Pamela, I hope you enjoy making them and thanks for stopping by, I appreciate your comment.

Cloverleaf (author) from Calgary, AB, Canada on May 15, 2011:

You're welcome thastar, these ribs are a lot of fun to cook.

Pamela Sarzana from northern Indiana on May 14, 2011:

This looks and sounds sooo good I also am looking forward to trying it I like BBQ as often as I can get away with cooking it.

thastar on May 13, 2011:

thanks for your recipe that ribs look good i love to cook thanks cloverleaf

Cloverleaf (author) from Calgary, AB, Canada on May 13, 2011:

Hi orangecountyjill, I hope your husband enjoys the recipe. My hubby does all of the barbecuing on this one...I am the chief "taster" :-)

Cloverleaf (author) from Calgary, AB, Canada on May 13, 2011:

nycgrl, I get hungry every time I look at the pictures!

Cloverleaf (author) from Calgary, AB, Canada on May 13, 2011:

Hi lilibees, I appreciate your comments and support! Thanks for stopping by.

OC Jill from Orange County, California on May 12, 2011:

I will have to share this with my husband. He love ribs!

Veronica from New York on May 12, 2011:

yummy I love ribs...so making me hungry

lilibees on May 12, 2011:

Wow this hub looks great and the recipe for ribs as well. Thanks for sharing, vote up and awesome from me!

Cloverleaf (author) from Calgary, AB, Canada on May 12, 2011:

Susie, my mouth watered so much when I was writing this hub!! I think I will have to have them again this weekend. I really enjoy the build up to eating these ribs - smelling that wonderful BBQ smoky aroma throughout the afternoon (our neighbours must just love us!). To heck with the diet - enjoy!

Cloverleaf (author) from Calgary, AB, Canada on May 12, 2011:

Hi dps, I appreciate your comment and hope you enjoy making them.

Cloverleaf (author) from Calgary, AB, Canada on May 12, 2011:

stephhicks68, you will certainly enjoy this recipe if you like slow cooked ribs! Let me know how it turns out for you.

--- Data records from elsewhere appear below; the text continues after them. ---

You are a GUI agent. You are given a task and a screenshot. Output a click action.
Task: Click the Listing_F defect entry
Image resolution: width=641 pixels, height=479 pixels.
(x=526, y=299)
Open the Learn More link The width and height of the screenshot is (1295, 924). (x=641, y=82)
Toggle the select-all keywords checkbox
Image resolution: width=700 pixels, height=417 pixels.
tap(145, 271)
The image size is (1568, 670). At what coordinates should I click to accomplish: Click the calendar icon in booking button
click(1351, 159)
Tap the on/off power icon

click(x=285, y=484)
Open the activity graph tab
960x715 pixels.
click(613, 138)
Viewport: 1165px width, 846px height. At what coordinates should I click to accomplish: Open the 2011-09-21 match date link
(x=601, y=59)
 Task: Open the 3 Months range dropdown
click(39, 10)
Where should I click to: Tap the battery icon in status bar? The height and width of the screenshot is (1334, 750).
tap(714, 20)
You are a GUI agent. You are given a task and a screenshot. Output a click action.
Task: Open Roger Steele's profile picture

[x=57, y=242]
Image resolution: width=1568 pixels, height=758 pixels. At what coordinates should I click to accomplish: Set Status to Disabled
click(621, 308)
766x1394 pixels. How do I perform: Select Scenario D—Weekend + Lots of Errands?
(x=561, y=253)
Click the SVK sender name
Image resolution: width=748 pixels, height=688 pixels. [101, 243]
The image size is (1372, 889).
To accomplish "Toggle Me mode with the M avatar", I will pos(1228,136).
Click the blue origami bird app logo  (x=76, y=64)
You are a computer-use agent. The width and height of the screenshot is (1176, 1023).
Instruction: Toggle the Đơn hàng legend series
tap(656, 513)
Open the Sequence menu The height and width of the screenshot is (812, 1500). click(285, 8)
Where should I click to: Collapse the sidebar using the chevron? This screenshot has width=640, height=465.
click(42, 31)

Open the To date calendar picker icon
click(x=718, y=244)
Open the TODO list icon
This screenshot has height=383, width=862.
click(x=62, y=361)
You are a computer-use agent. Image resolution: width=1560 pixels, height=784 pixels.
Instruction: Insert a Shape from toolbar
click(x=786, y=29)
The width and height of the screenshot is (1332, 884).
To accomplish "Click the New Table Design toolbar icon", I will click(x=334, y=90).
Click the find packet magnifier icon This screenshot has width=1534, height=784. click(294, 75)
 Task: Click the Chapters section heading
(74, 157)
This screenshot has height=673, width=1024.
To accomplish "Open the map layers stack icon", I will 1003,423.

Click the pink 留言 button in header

Cloverleaf (author) from Calgary, AB, Canada on May 12, 2011:

Hi caltex, thanks for dropping by, I appreciate your comment and support.

susiebrown48 from Clearwater, FL on May 12, 2011:

My mouth is watering now, so much for my diet!!! It will be worth it and Publix has ribs on sale for 2.99 a lb this week! Yay!

dps from Mesa, Arizona on May 11, 2011:

Sounds great. I will definitely give this a try. Thanks!

Stephanie Marshall from Bend, Oregon on May 11, 2011:

Slow cooked ribs are the best! I cannot wait to try out this recipe! Voted up and awesome.

caltex on May 11, 2011:

That sure looks yummy and deserves a vote up! Thanks for sharing the recipe.